Saudi govt earns $273bn from oil in 2011

29 February 2012, Sweetcrude, HOUSTON – Saudi Arabia earned a total of $273.2 billion as revenues from oil and natural gas liquids in 2011, according to a report from the Centre for Global Energy Studies (CGES).

With a surge in the Organisation of Petroleum Exporting Countries (OPEC) basket price to an all-time high of $107/bbl, the report said, the Saudi government in 2011 also realised a budget surplus of almost $82 billion.

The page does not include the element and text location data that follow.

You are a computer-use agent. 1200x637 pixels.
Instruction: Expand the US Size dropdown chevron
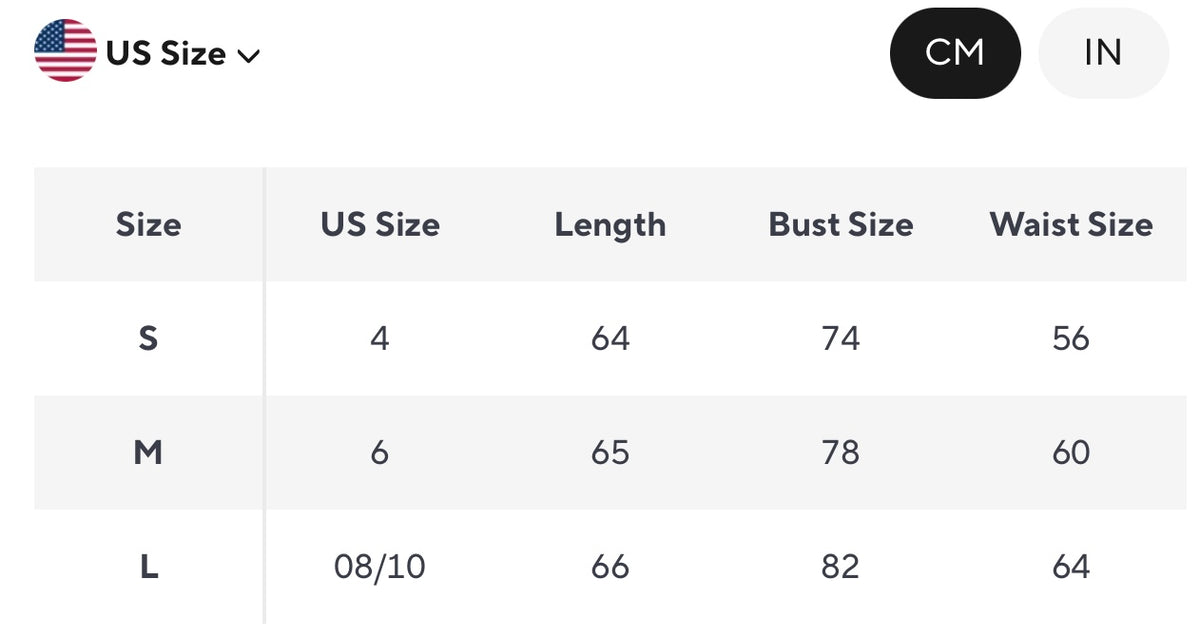(249, 56)
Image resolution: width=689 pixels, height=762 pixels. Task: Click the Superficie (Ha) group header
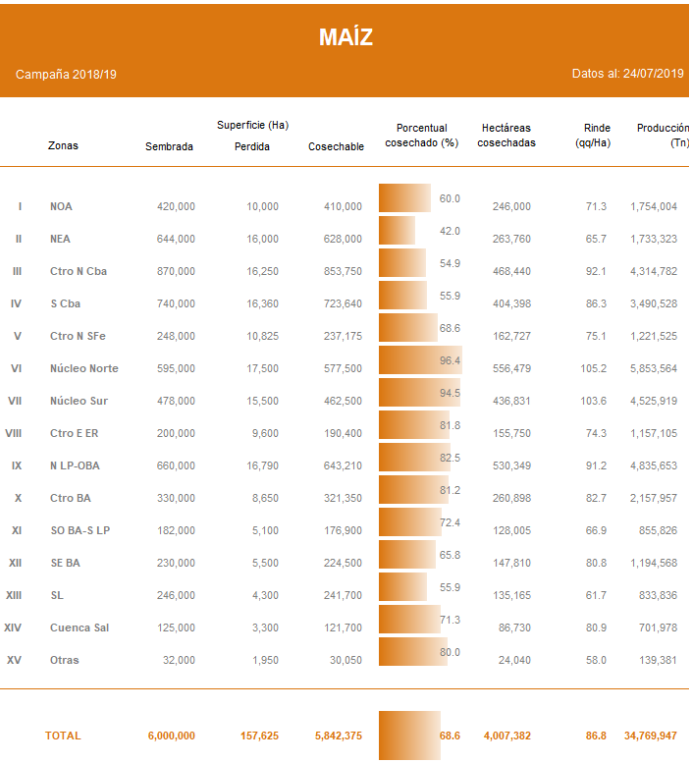click(252, 125)
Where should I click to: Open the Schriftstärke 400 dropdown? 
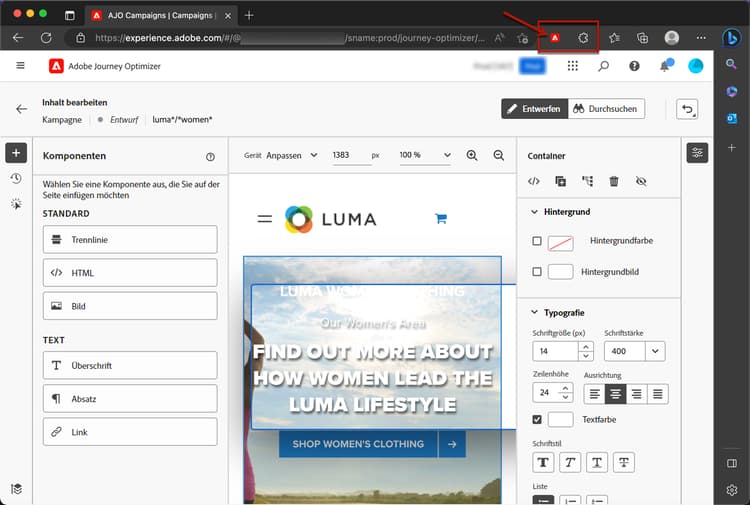654,351
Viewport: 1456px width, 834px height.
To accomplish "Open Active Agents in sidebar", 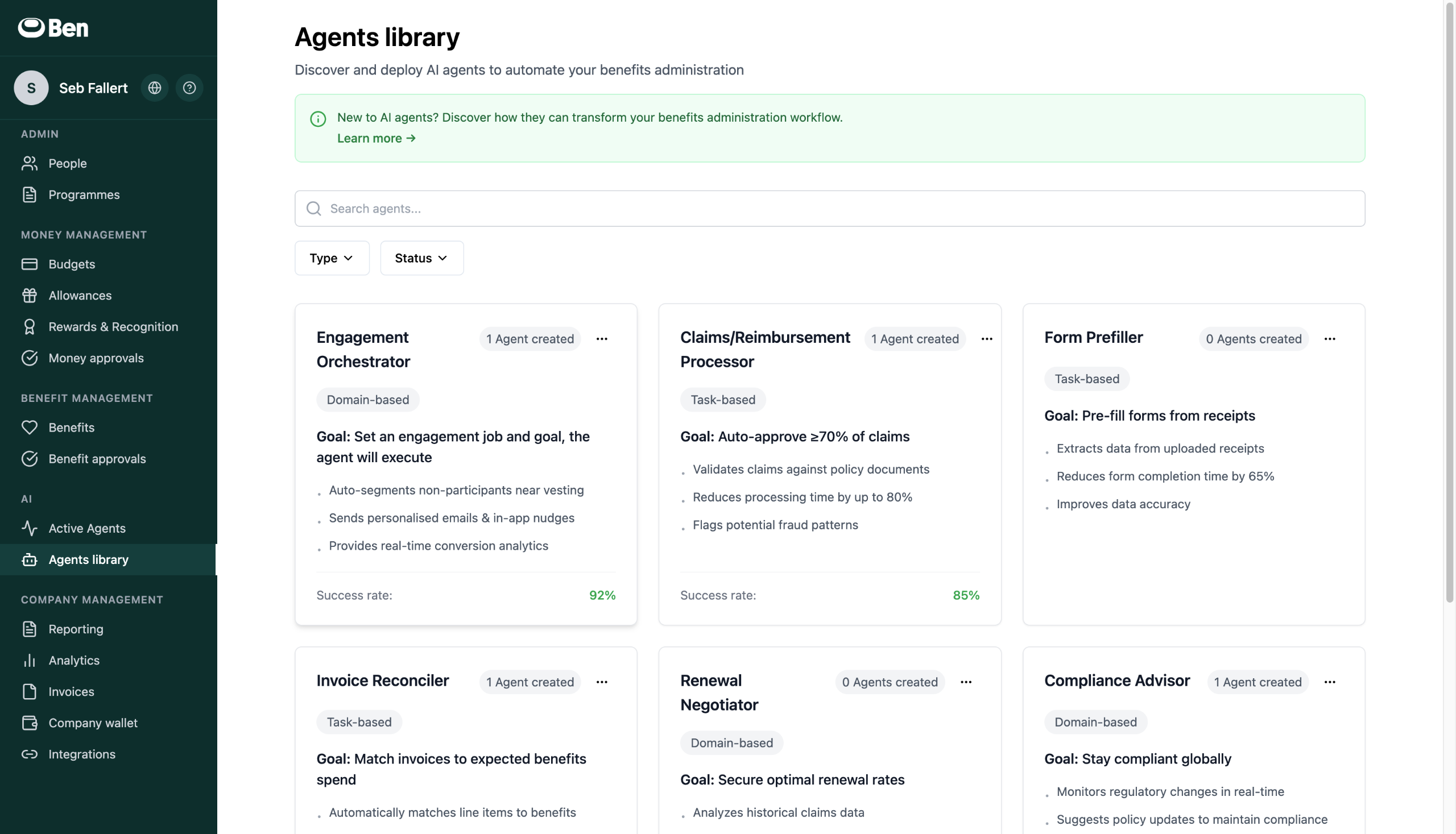I will tap(86, 528).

This surplus, Saudi Arabia’s second-highest ever in nominal terms, occurred in spite of a $59 billion increase in Saudi fiscal spending resulting from the government’s largesse to attempt to acquiesce its citizens after popular uprisings elsewhere in the Arab world.

CGES said it had predicted a surplus of $55 billion for Saudi Arabia because it was convinced the government’s assumed oil price of $58/bbl for 2011 was far too conservative. CGES instead assumed $100/bbl but was surprised when the OPEC basket price averaged $107/bbl.

Also, the London-based analysts had assumed that Saudi oil production would average 9.13 million b/d last year, whereas the outcome was 9.36 million b/d because of the kingdom’s belated output increase to compensate for the loss of Libyan production.

Besides the $273.2 billion revenues from oil and natural gas liquids, the kingdom’s revenues from nonoil activities and investment income in 2011 were $22.8 billion, resulting in $152 billion in excess of its own annual budgeted revenues.